Patient in pain says no to help
Glyn Rees (pictured) is recovering from throat cancer and should have started treatment for pain relief at the Royal Gwent Hospital in Newport six weeks ago. But he has no transport to get him there.
His story sparked a response from generous Evening Post readers who were willing to take him to hospital.
But Mr Rees has turned them down. He says he wants to see a long-term solution to the situation so nobody else will have to go through the same ordeal.
He said: "I would like a policy set down in the health service.
"If I get taken, what happens in a few months, when someone else has to fight to get there?
"I wouldn't want anyone to go through this."
The 51-year-old, whose jaw has cracked in half, said: "I am overwhelmed by the response."
Mr Rees has been told the ambulance service is unable to take him from his home in St Helen's Road, Swansea, and he cannot drive because he is on morphine to ease the pain. He said the treatment may as well have been "on the moon" because of the troubles.
While he was diagnosed with throat cancer five years ago, radiotherapy damaged the blood supply on the left side of his face, which has led his jaw to crumble and his teeth to fall out.
Doctors have offered him oxygen therapy for six weeks in Newport, which would allow him to have an operation to reconstruct his jaw bone, and then a further six weeks' treatment afterwards to make sure it works.
But now, weeks after he should have started the treatment, Mr Rees, whose cancer is in remission, is still awaiting the go-ahead for his transport plans.
His elderly father, Herbert Rees, said: "He has been abandoned.
"All he has is me and his blind mother.
"He can't eat or drink. He is not in pain — he is in agony.
"I'm the only one who can take him, but I don't know where I will find the money." Dunvant councillor Nick Tregoning said he had written a letter with Assembly Member Peter Black, to Health Minister Edwina Hart asking for something to be done.
"I think it is appalling because it is someone who is in desperate need of the treatment," he said.

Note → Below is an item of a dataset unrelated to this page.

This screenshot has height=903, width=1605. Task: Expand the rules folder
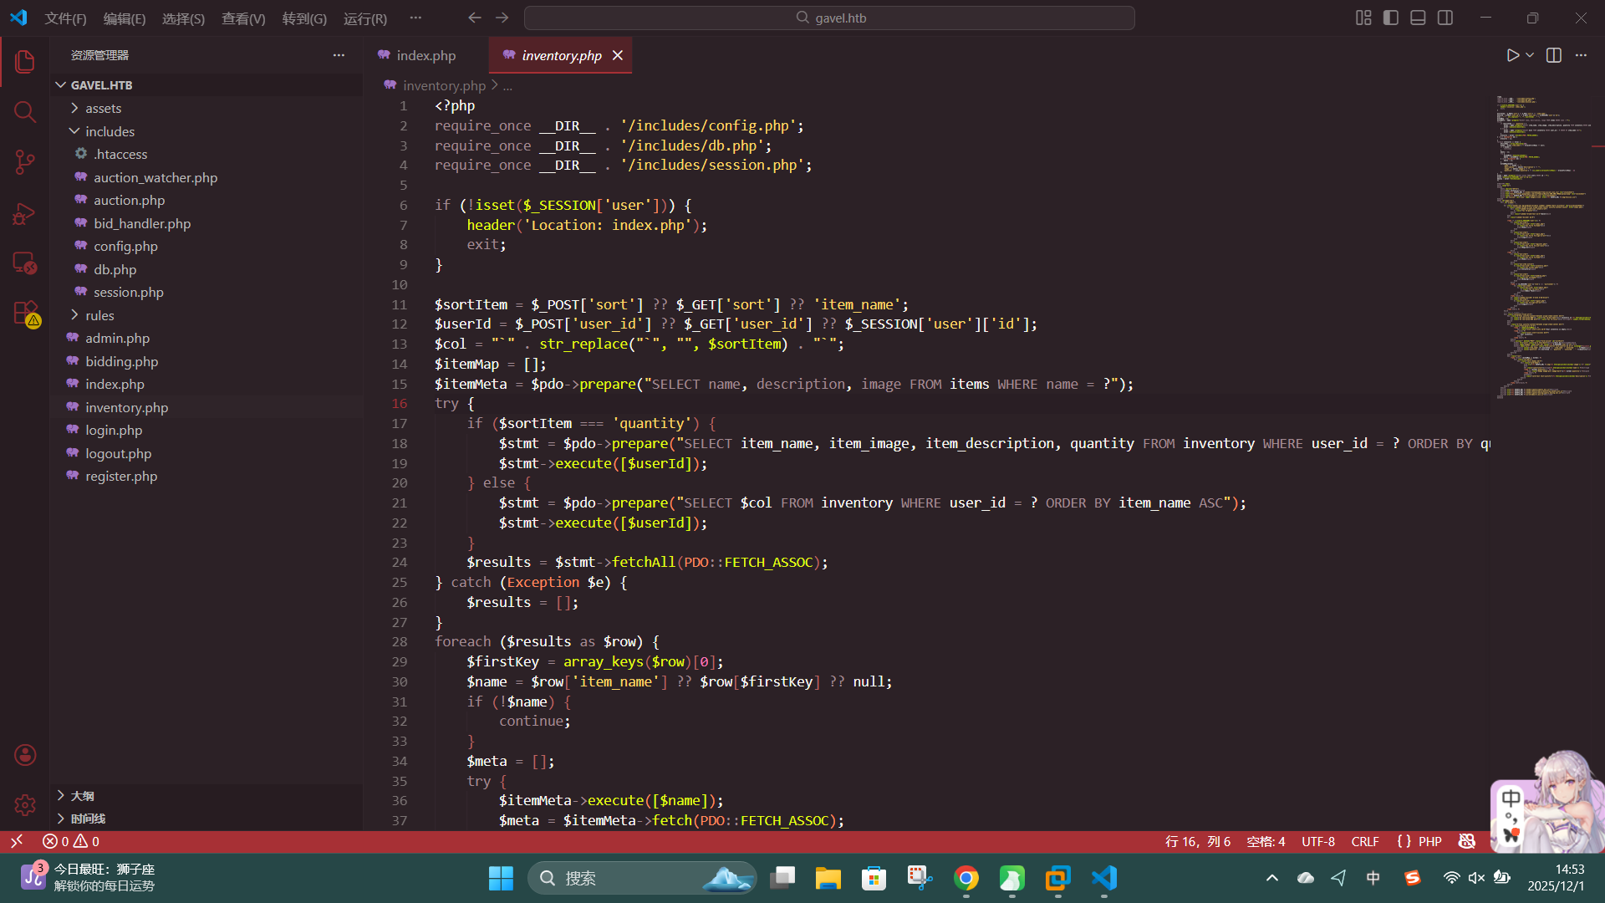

A spokeswoman for ABM University NHS Trust said: "Oxygen therapy is provided in Newport and the service is funded by Health Commission Wales (HCW). However, HCW does not cover patients' travelling costs and there is no agreement with the ambulance service to take patients to Newport.
"Hospital trusts reimburse travelling costs for patients when there is a clinical or medical need and the patient is on benefit. If we did provide transport, we would need to look into the most cost-effective method."